== Text block ==

Hubbard was a former mid-level drafting attorney who didn't know much about the theoretical aspects of the income tax.  For a fuller discussion of why he was so mistaken, please see http://evans-legal.com/dan/tpfaq.html#privileges

While privileges can serve as the basis for federal excise taxes, it isn't necessary for there to be a privilege before they apply.  For example, the Supreme Court has long held that income earned from illegal activities such as embezzlement and extortion is taxable, yet it's obvious that such activities are not privileged in any way.

The courts have consistently rejected taxpayers' claims that their private-sector earnings aren't taxable because there's no "privilege" involved.  The argument is so frivolous that many who have made it have been fined for wasting the courts' time with such drivel.




> Turning first to their basic contention, indeed the one on which all the others rest, that the relation of domestic employment does not come within Art. 1, Section 8, and is therefore immune from the imposition of federal taxes and burdens, we find ourselves in no doubt that appellants are neither historically nor etymologically correct in their claim in substance that excises are limited to taxes laid on the manufacture, sale or consumption of commodities within the country, upon licenses to pursue certain occupation and upon corporate privileges only. It is true that taxes of the kind referred to are excise taxes but it is also true, as was held in Steward Machine Co. v. Davis, that the excises which Congress has power to impose are not limited to vocations or activities which may be prohibited altogether or to those which are the outcome of a franchise, but extend to vocations or activities pursued as of common right. The term ‘excise’ is and was before and at the time of the adoption of the Constitution a term of very wide meaning.  Abney v. Campbell, 206 F.2d 836, 841 (5th Cir. 1953), cert. den. 346 U.S. 924 (1954).
> 
> [Hamzik] contends only that he does not have a tax liability and subsequent deficiency because all federal income taxes are ‘indirect taxes’ and the Commissioner has not produced the statutes defining the ‘revenue taxable activity’ that would make Hamzik subject to or liable for any tax under Title 26. The tax court properly rejected Hamzik’s arguments as frivolous.  Hamzik v. Commissioner, 25 Fed. Appx. 911, KTC 2001-589 (9th Cir. 2001), (affirming the decision of the Tax Court and imposing sanctions of $250 for bringing a frivolous appeal). 
> 
> Furthermore, Olson’s attempt to escape tax by deducting his wages as ‘cost of labor’ and by claiming that he had obtained no privilege from a governmental agency illustrate the frivolous nature of his position. This court has repeatedly rejected the argument that wages are not income as frivolous, [citations omitted] and has also rejected the idea that a person is liable for tax only if he benefits from a governmental privilege.  Olson v. United States, 760 F.2d 1003, 1005 (9th Cir. 1985).
> 
> All individuals, freeborn and nonfreeborn, natural and unnatural alike, must pay federal income tax on their wages, regardless of whether they have requested, obtained or exercised any privilege from the federal government.  United States v. Sloan, 939 F.2d 499, 501 (7th Cir. 1991), cert. den. 112 S.Ct. 940 (1992).

===
== Data ==

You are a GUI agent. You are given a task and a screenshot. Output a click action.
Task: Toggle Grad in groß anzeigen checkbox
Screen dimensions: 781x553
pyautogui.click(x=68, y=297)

===

## What is expected:
Continue the piece on the claim that income tax applies only to privileges, starting after its last court quote.

## Task result:
> 
> Plaintiff appears to argue that according to the Sixteenth Amendment, federal income tax is not a direct tax on wages or salaries of individuals, but that it is an excise tax on the privilege of engaging in some privileged or regulated activity. Therefore, according to plaintiff, this ‘indirect excise tax’ can only be imposed on the income of corporations and the dividend income of stockholders. Despite plaintiff’s many case citations allegedly supporting his argument, the Sixteenth Amendment, valid as described above, clearly authorizes Congress to levy a direct income tax upon individuals who are United States citizens. In addition, as described above, plaintiff’s wages and gambling earnings are clearly within the I.R.C.’s definition of ‘income,’ and are properly subject to taxation.  Betz v. United States, 40 Fed.Cl. 286, 294-296 (1998)
> ...


In sum, no one in the history of the country has ever avoided federal income tax by arguing that income from private-sector, non-privileged activity isn't subject to the income tax.  That is not and never has been the law.

----------


## Danke

> Hubbard was a former mid-level drafting attorney who didn't know much about the theoretical aspects of the income tax.  For a fuller discussion of why he was so mistaken, please see http://evans-legal.com/dan/tpfaq.html#privileges
> 
> While privileges can serve as the basis for federal excise taxes, it isn't necessary for there to be a privilege before they apply.  For example, the Supreme Court has long held that income earned from illegal activities such as embezzlement and extortion is taxable, yet it's obvious that such activities are not privileged in any way.
> 
> The courts have consistently rejected taxpayers' claims that their private-sector earnings aren't taxable because there's no "privilege" involved.  The argument is so frivolous that many who have made it have been fined for wasting the courts' time with such drivel.
> 
> 
> 
> In sum, no one in the history of the country has ever avoided federal income tax by arguing that income from private-sector, non-privileged activity isn't subject to the income tax.  That is not and never has been the law.


It is activity also.  If the income tax was all encompassing, why can't the IRS tax a man in China being paid in FRNs?

The terms "excise tax" and "privilege tax" are synonymous. The two are often used interchangeably." American Airways v . Wall ace 57 F.2d 877, 880 (Dist. Ct., M.D . Ten n ., 1937); .. .the requirement to pay such [excise] taxes involves the exercise of privilege." United States *Supreme Court*, Flint vs. Stone Tracy Co. 220 U.S . 107 (1911)

----------


## Sonny Tufts

> It is activity also.  If the income tax was all encompassing, why can't the IRS tax a man in China being paid in FRNs?


The activity is the receipt of income.  Being paid in FRN's is irrelevant.  If someone is paid in beer, cigarettes, wine, automobiles, or any other kind of property, it's still income.  The reason a Chinese working in China isn't taxed is that Section 872 of the Internal Revenue Code excludes his pay from gross income.




> The terms "excise tax" and "privilege tax" are synonymous. The two are often used interchangeably." American Airways v . Wall ace 57 F.2d 877, 880 (Dist. Ct., M.D . Ten n ., 1937); .. .the requirement to pay such [excise] taxes involves the exercise of privilege." United States *Supreme Court*, Flint vs. Stone Tracy Co. 220 U.S . 107 (1911)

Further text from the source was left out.